#### Text segment:
# # # # #
On Tuesday 17 Apr 2018 at 23:39:44 (+0800), Leo Yan wrote:
> > +	for_each_freq_domain(fd) {
> > +		unsigned long spare_cap, max_spare_cap = 0;
> > +		int max_spare_cap_cpu = -1;
> > +		unsigned long util;
> > +
> > +		/* Find the CPU with the max spare cap in the freq. dom. */
> > +		for_each_cpu_and(cpu, freq_domain_span(fd), sched_domain_span(sd)) {
> > +			if (!cpumask_test_cpu(cpu, &p->cpus_allowed))
> > +				continue;
> > +
> > +			if (cpu == prev_cpu)
> > +				continue;
> > +
> > +			util = cpu_util_wake(cpu, p);
> > +			cpu_cap = capacity_of(cpu);
> > +			if (!util_fits_capacity(util + task_util, cpu_cap))
> > +				continue;
> > +
> > +			spare_cap = cpu_cap - util;
> > +			if (spare_cap > max_spare_cap) {
> > +				max_spare_cap = spare_cap;
> > +				max_spare_cap_cpu = cpu;
> > +			}
> > +		}
> 
> If have two clusters, and if firstly iterate the big cluster, then
> max_spare_cap is a big value for big cluster and later LITTLE cluster
> has no chance to have higher value for spare_cap.  For this case, the
> LITTLE CPU will be skipped for energy computation?

max_spare_cap is reset to 0 at the top of the for_each_freq_domain()
loop above so that shouldn't happen.

Thanks,
Quentin
diff mbox

Patch

diff --git a/kernel/sched/fair.c b/kernel/sched/fair.c
index 8cb9fb04fff2..5ebb2d0306c7 100644
--- a/kernel/sched/fair.c
+++ b/kernel/sched/fair.c
@@ -6700,6 +6700,81 @@  static unsigned long compute_energy(struct task_struct *p, int dst_cpu)
 	return energy;
 }
 
+static int find_energy_efficient_cpu(struct sched_domain *sd,
+					struct task_struct *p, int prev_cpu)
+{
+	unsigned long cur_energy, prev_energy, best_energy, cpu_cap;
+	unsigned long task_util = task_util_est(p);
+	int cpu, best_energy_cpu = prev_cpu;
+	struct freq_domain *fd;
+
+	if (!task_util)
+		return prev_cpu;
+
+	if (cpumask_test_cpu(prev_cpu, &p->cpus_allowed))
# # # # #
#### Information shown:
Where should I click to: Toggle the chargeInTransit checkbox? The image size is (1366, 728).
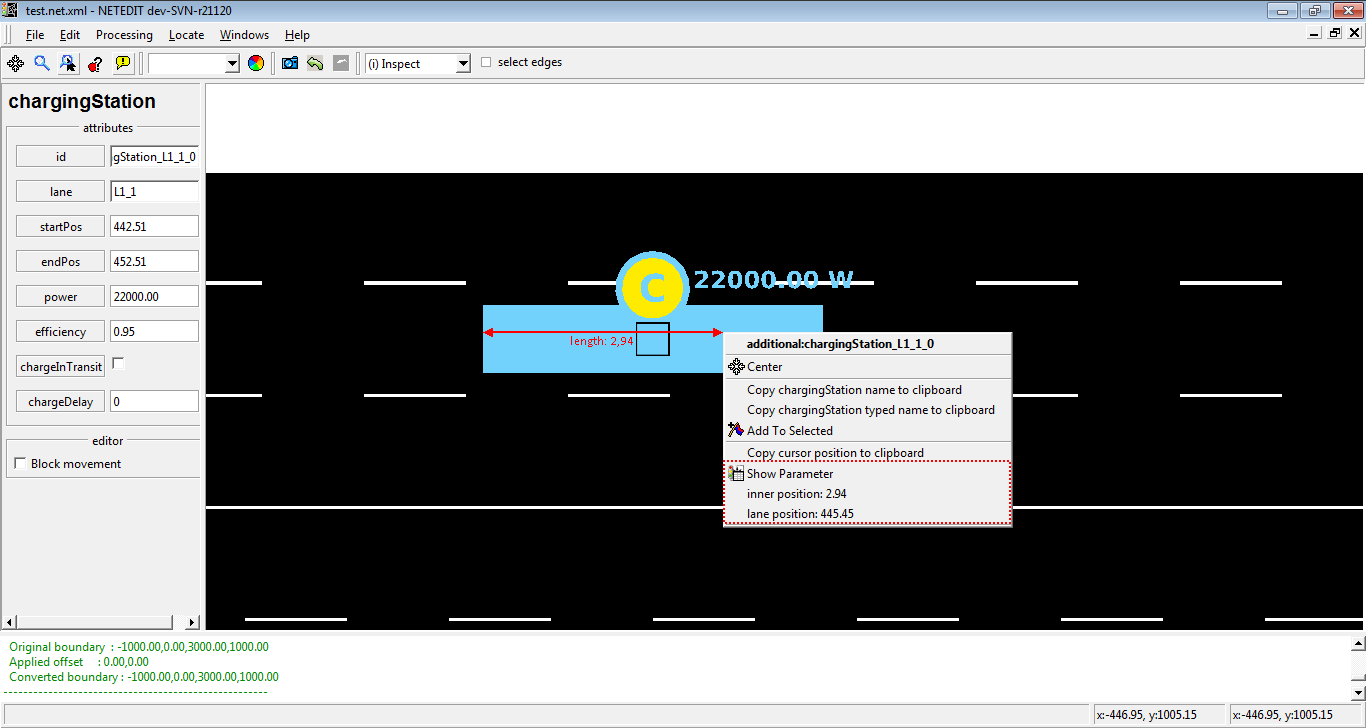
# # # # #
#### Task to carry out:
Transcribe the scheduler patch discussion between "max_spare_cap is reset" and "task_struct *p, int dst_cpu)", inclusive, without changing any characters.

#### Reply to the task:
max_spare_cap is reset to 0 at the top of the for_each_freq_domain()
loop above so that shouldn't happen.

Thanks,
Quentin
diff mbox

Patch

diff --git a/kernel/sched/fair.c b/kernel/sched/fair.c
index 8cb9fb04fff2..5ebb2d0306c7 100644
--- a/kernel/sched/fair.c
+++ b/kernel/sched/fair.c
@@ -6700,6 +6700,81 @@  static unsigned long compute_energy(struct task_struct *p, int dst_cpu)